▸ **PROBLEMS AND TASKS**:
1. List every past participle in the passage on sport that directly follows "has been" or "have."
2. Render this sentence from the passage on sport in Spanish: "It has been argued that sport has two overlapping social meanings."
3. Does each statement agree with the passage on sport? Answer yes or no for each, and quote the words that decide it. (a) Sport's internal function is to create social cohesion. (b) Sport's external function is to weaken rival nations abroad. (c) The authors gave empirical evidence that global sport events represent the contemporary structure of international power.

To clarify our central argument the twofold social function of sport has been highlighted first. It has been argued that sport has two overlapping social meanings. On the one hand it has an internal function to create social cohesion among society. On the other hand there is some kind of external function promoting and advertising the power of a nation abroad. Following up on the concept of emerging powers hosting global sport events has been analyzed to illustrate the symbolic dimension of sport within international relations. Moreover, we have given empirical evidence that global sport events represent the contemporary structure of international power.

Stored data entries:

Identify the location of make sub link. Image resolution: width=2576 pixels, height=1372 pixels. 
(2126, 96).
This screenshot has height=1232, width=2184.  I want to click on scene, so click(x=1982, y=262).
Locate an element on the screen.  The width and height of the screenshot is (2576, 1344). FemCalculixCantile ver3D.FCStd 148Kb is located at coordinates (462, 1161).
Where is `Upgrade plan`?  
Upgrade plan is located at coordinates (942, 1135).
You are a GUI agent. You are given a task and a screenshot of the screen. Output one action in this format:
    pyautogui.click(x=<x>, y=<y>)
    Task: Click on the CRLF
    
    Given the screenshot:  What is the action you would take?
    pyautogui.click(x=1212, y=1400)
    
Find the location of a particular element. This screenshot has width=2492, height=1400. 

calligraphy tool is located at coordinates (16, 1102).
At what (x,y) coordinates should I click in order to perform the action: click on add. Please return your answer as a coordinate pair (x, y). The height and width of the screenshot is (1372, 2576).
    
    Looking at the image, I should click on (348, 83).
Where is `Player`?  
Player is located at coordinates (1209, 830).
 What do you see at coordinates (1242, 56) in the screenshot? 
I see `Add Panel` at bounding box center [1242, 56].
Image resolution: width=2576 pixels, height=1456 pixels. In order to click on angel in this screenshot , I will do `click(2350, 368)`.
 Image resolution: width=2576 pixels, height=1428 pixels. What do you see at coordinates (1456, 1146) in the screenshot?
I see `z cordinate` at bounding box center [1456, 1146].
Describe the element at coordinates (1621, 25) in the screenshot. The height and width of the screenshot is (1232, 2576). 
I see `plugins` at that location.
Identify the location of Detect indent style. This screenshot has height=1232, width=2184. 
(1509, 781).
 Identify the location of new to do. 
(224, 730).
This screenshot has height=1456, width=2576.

▸ **ANSWERS TO THE PROBLEMS**:
1. highlighted, argued, analyzed, given

2. Se ha argumentado que el deporte tiene dos significados sociales superpuestos.

3.
(a) Yes: "it has an internal function to create social cohesion among society"
(b) No: "external function promoting and advertising the power of a nation abroad"
(c) Yes: "we have given empirical evidence that global sport events represent the contemporary structure of international power"